Steven Meisel American, b. 1954

Claudia Schiffer, New York, 1990.
Archival Pigment Print.
Edition of 7
Image: 50.8 x 41.9 cm / 20 x 16 1/2 in / Sheet: 61 x 50.8 cm / 24 x 20 in

Edition of 6
Image: 101.6 x 83.8 cm / 40 x 33 in / Sheet: 106.7 x 88.9 cm / 42 x 35 in

Edition of 3
Image : 152.4 x 125.7 cm / 60 x 49 1/2 in / Sheet : 157.5 x 130.8 cm / 62 x 51 1/2 in

Edition of 1
Image: 178.6 x 147.3 cm / 70 1/4 x 58 in / Sheet: 183.6 x 152.4 cm / 72 1/4 x 60 in
Hand-signed by artist, titled, numbered and print date in ink label affixed to mount verso

Steven Meisel shot this in 1990, dead center of the moment fashion stopped selling clothes and started minting goddesses — and Claudia Schiffer, all of twenty, was the face the decade wanted. The cap is the tell: a leopard newsboy shoved back off her brow, those inky rosettes the loudest thing in an otherwise hushed black-and-white frame. Below it, the Breton stripe peeks in at the very bottom edge, a wink of Riviera, of Bardot in her Saint-Tropez summers. Meisel knew exactly which ghost he was conjuring.

But he doesn't let it curdle into pastiche. The mouth does the work — parted, a little insolent, caught between pout and laugh — while the eyes slide off past the lens, refusing us.
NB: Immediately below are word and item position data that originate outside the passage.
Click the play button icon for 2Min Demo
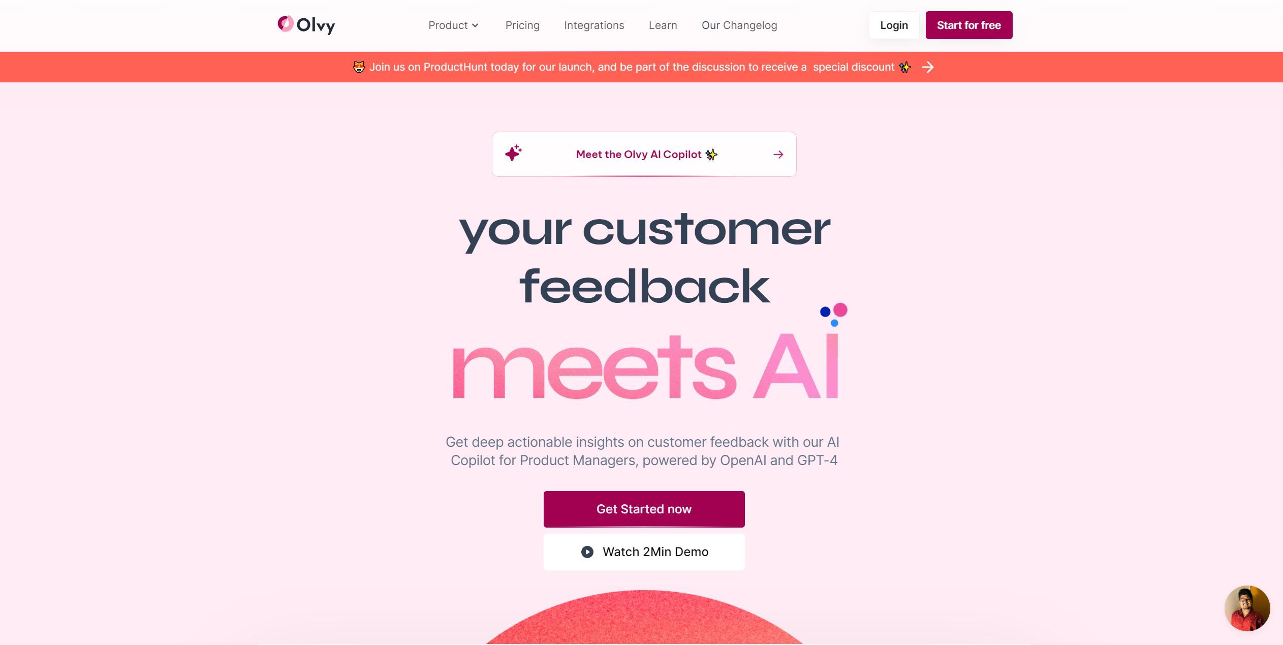Viewport: 1283px width, 645px height. [x=586, y=551]
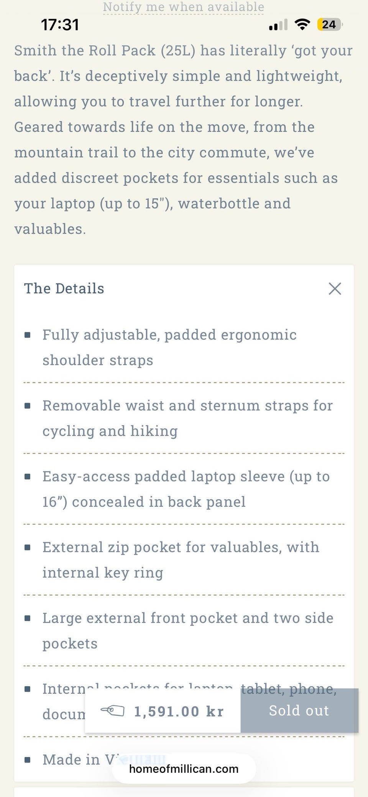Click bullet beside "Internal" pockets item
This screenshot has height=797, width=368.
pyautogui.click(x=28, y=689)
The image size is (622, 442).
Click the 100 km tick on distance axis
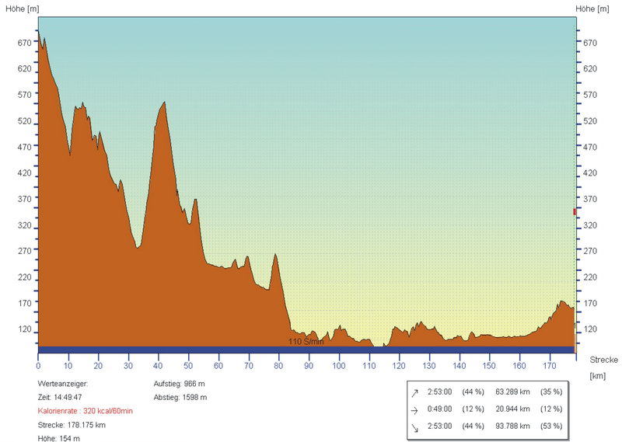(x=339, y=365)
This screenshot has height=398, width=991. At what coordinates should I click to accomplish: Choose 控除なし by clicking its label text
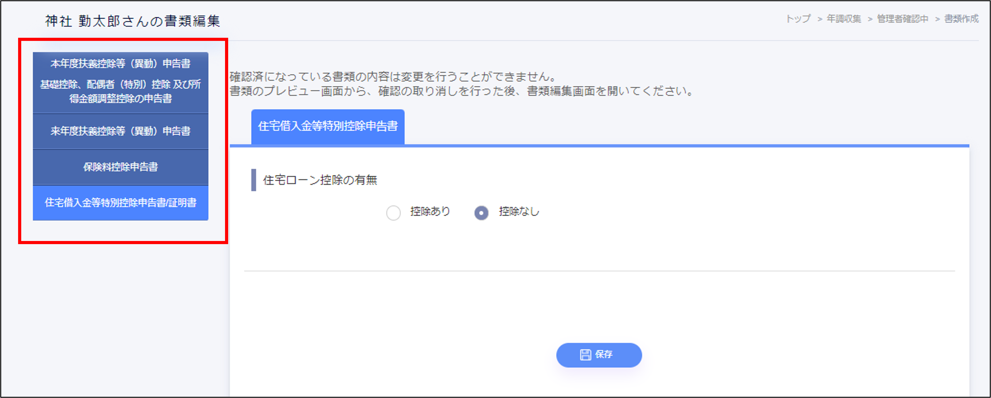coord(517,212)
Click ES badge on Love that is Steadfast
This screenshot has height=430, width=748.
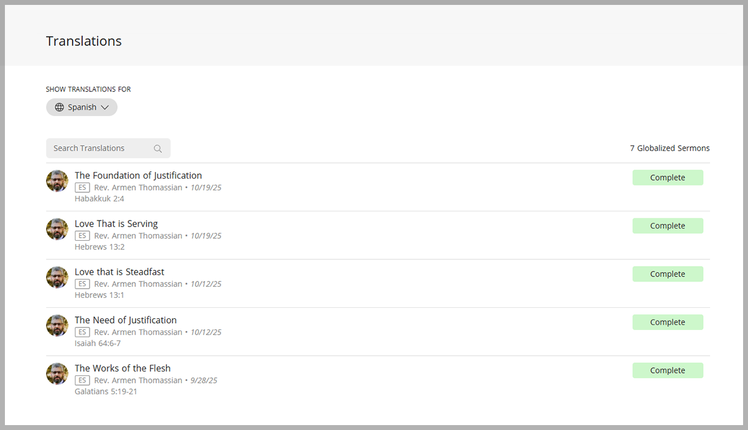coord(82,284)
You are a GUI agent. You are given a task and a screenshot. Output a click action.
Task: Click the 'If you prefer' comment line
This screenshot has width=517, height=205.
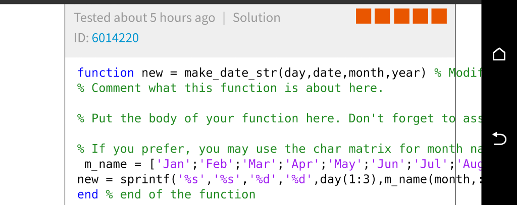[279, 149]
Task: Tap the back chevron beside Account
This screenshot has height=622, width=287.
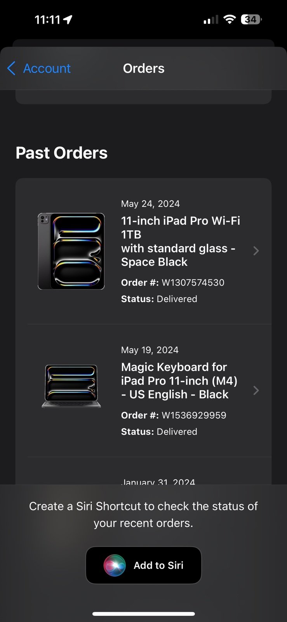Action: click(x=11, y=68)
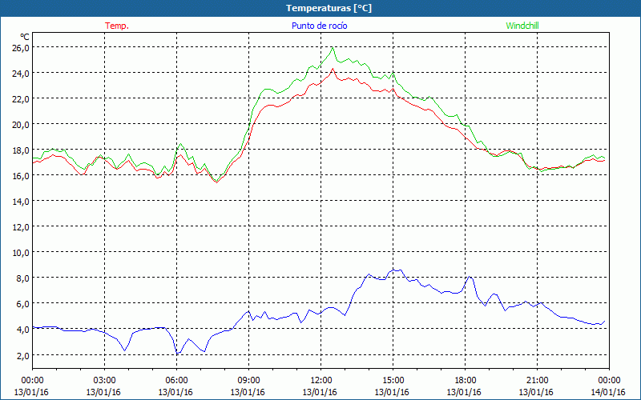Click the 20,0 label on the Y axis
Screen dimensions: 641x400
tap(19, 124)
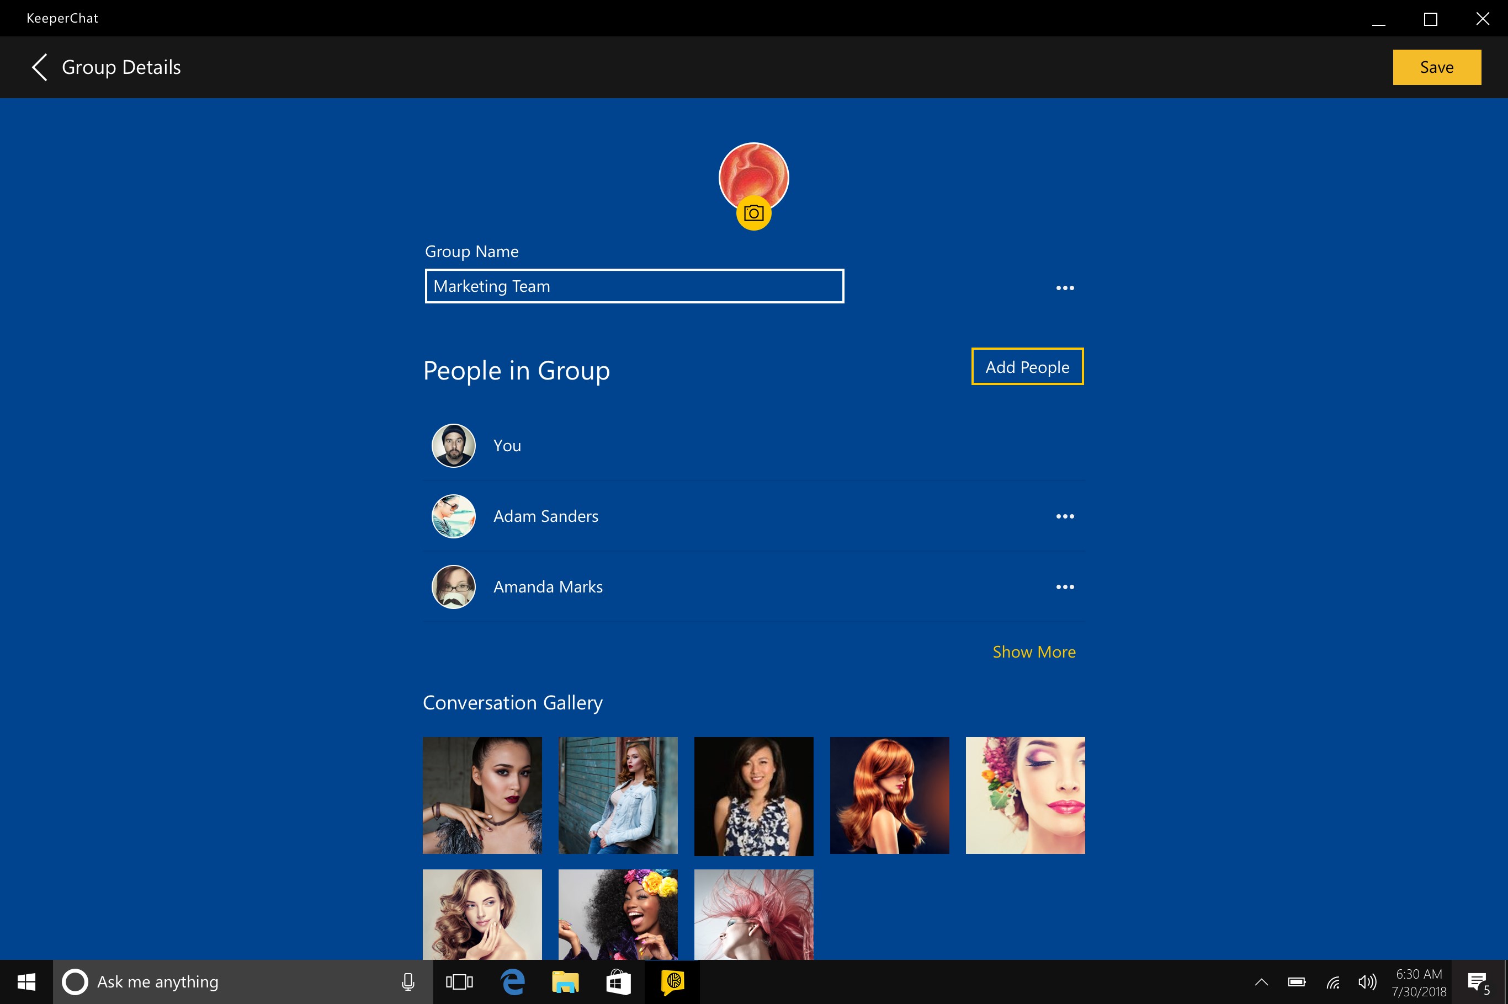Show More group members
This screenshot has width=1508, height=1004.
pyautogui.click(x=1033, y=651)
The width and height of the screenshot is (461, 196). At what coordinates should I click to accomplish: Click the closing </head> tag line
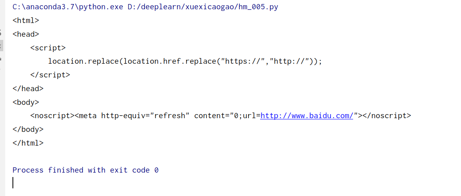pos(28,89)
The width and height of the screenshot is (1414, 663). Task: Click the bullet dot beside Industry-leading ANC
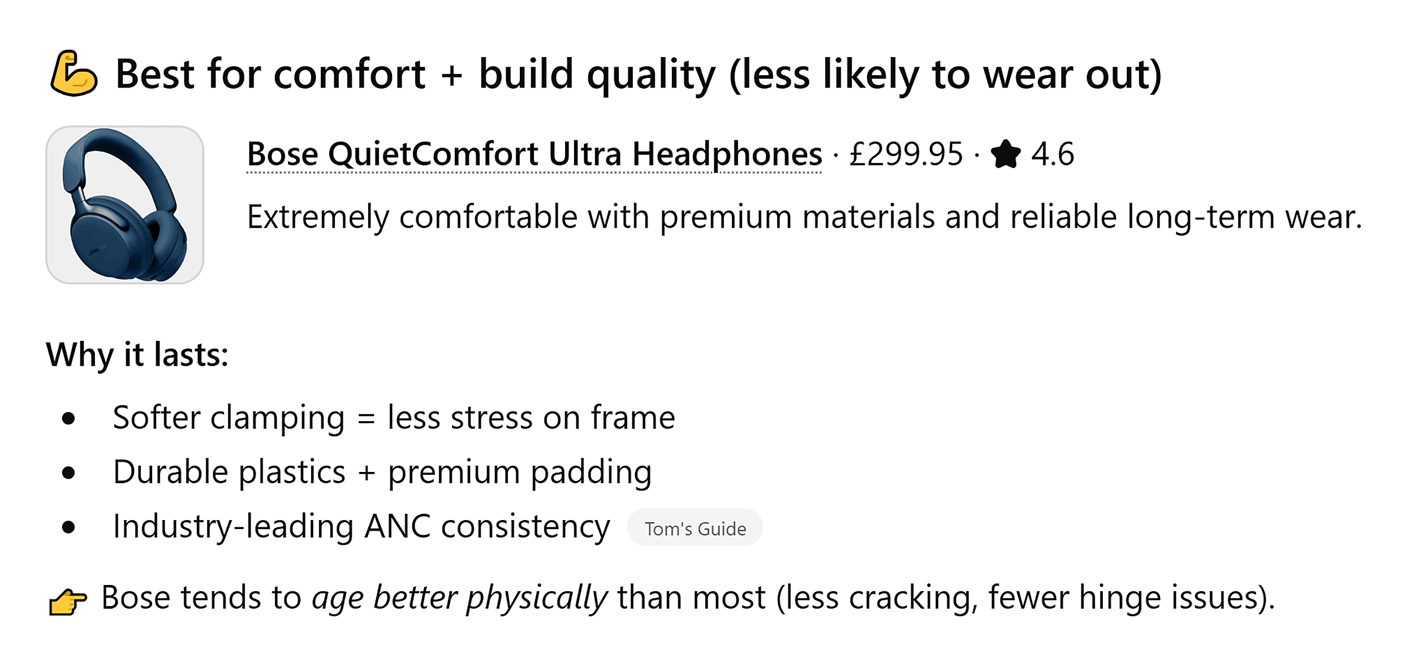click(x=68, y=527)
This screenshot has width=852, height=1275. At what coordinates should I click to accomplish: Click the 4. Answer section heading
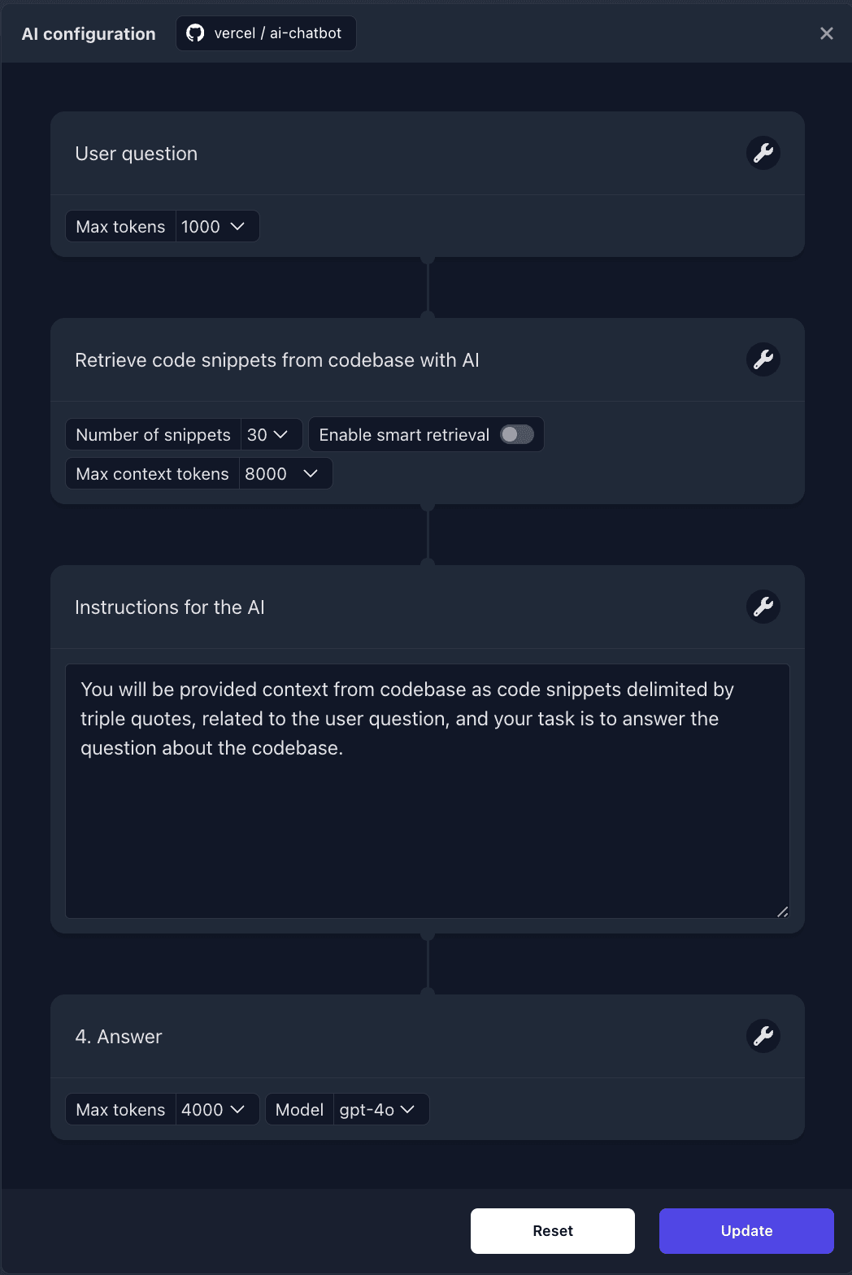(119, 1037)
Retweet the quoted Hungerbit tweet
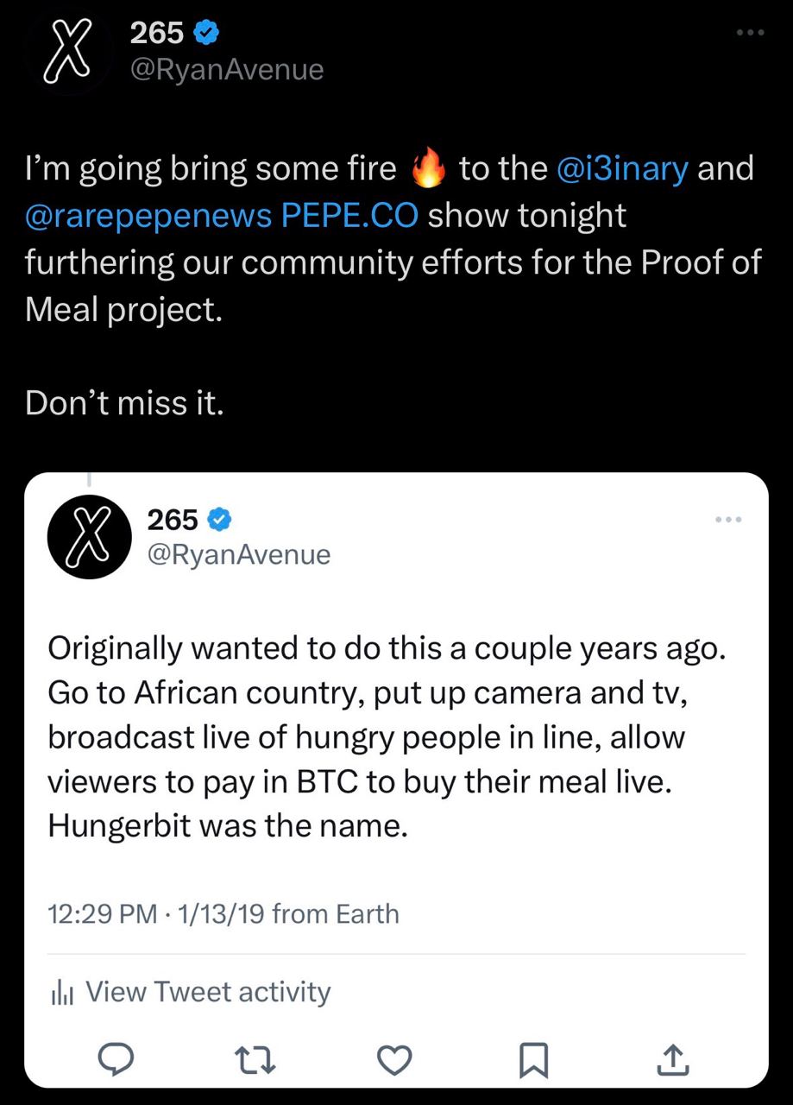Screen dimensions: 793x1105 coord(256,1058)
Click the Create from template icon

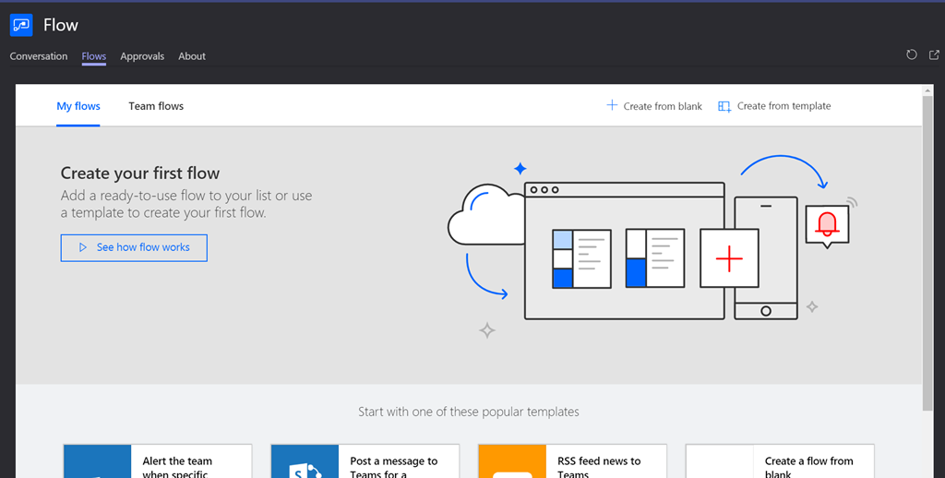(x=724, y=106)
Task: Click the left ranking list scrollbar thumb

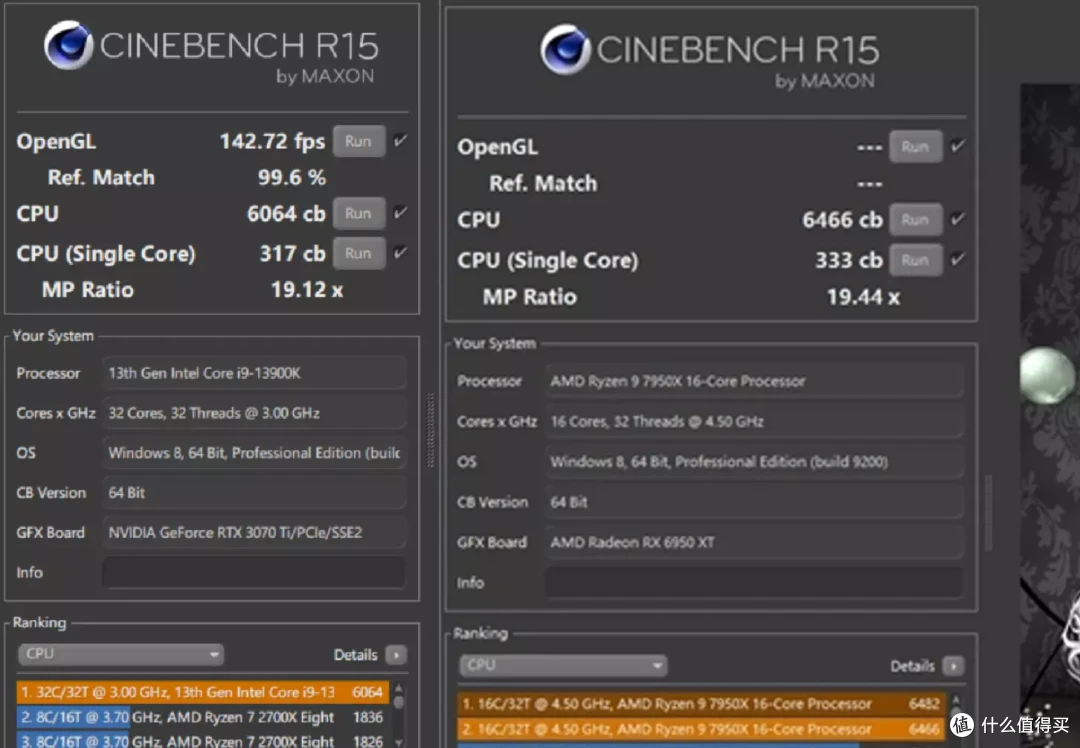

That refusal is the whole charge. Window light rakes across the cheekbone and turns her loose blonde hair to lit filament; the doorframe at the left keeps it grounded, almost domestic, a studio dressed down to feel stolen.

This is Meisel writing the supermodel grammar in real time, the language he authored for Vogue and made the house style of an entire era. It reads like a screen-siren still and behaves like a fashion picture that already knows it's iconic. An archival pigment print, edition of seventeen — the sitter's mythology and the photographer's, both in one tight, knowing crop.